Elle continue à repousser les limites artistiques, en pratiquant notamment la mosaïque, la laine feutrée, l’argile, l’art postal et le land art. Sandra St-Laurent se distingue également par ses œuvres littéraires dans plusieurs concours artistiques.
De l’inspiration dans la plume
En art littéraire, Sandra St-Laurent préfère les formes courtes comme la nouvelle, le haïku, le haïbun et le haïga.
« J’aime les haïkus […] car ils suivent le rythme d’un souffle et ne s’encombrent pas de superflus. J’aime l’extraordinaire dans l’ordinaire. On doit prendre plus de temps pour célébrer de toutes petites choses. Je pense que le bonheur est dans les petites choses. »
Sandra St-Laurent confie trouver de l’inspiration dans ces « petites choses ». « Tout est propice à inspiration pourvu qu’on s’y approche, qu’on s’y attarde. Je suis une archéologue des petits mots, que je polis longtemps afin que mes trois lignes vous offrent un ‘‘Ah!’’ ou un ‘‘Hum…’’. Le Yukon, c’est une partie de moi, de mon quotidien et ça me fait plaisir de le partager à travers mes histoires, ma poésie. C’est une partie de mon identité et de mon inspiration. Quand on plonge dans le monde des haïkus, c’est un monde qui s’arrête aux changements de la nature et ici, on est privilégiés pour le faire. »
Sandra St-Laurent pratique également le senryû, une forme de poésie japonaise représentant la nature humaine.
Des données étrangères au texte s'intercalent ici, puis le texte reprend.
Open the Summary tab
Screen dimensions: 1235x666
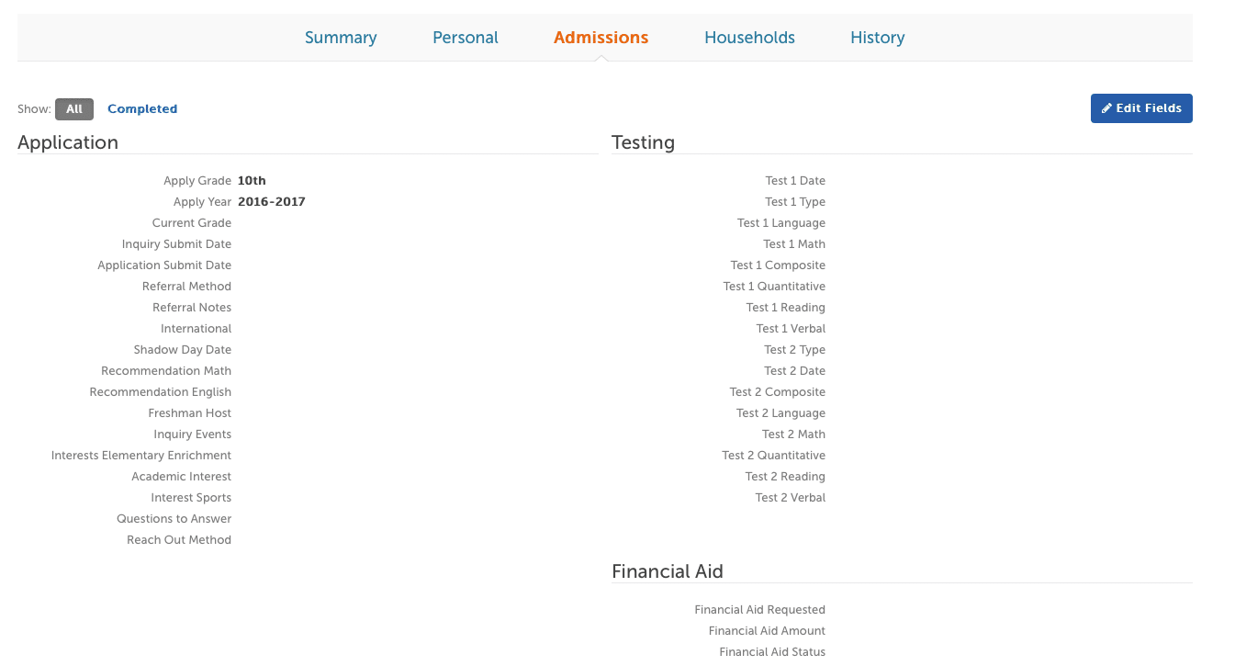pyautogui.click(x=341, y=38)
Sa citation lorsqu’elle a reçu le prix de l’engagement exceptionnel en est un bel exemple : « J’ai toujours dit que ce sont les paysages naturels qui nous attirent au Yukon, mais que ce sont les paysages humains qui nous font y rester. »
Partager l’art en s’amusant
Sandra St-Laurent a commencé à organiser des activités pour les jeunes en animant des ateliers de mosaïque et de laine feutrée à Whitehorse, il y a à peu près 16 ou 17 ans. Puis elle a animé un club de lecture francophone pour adultes pendant 9 ans.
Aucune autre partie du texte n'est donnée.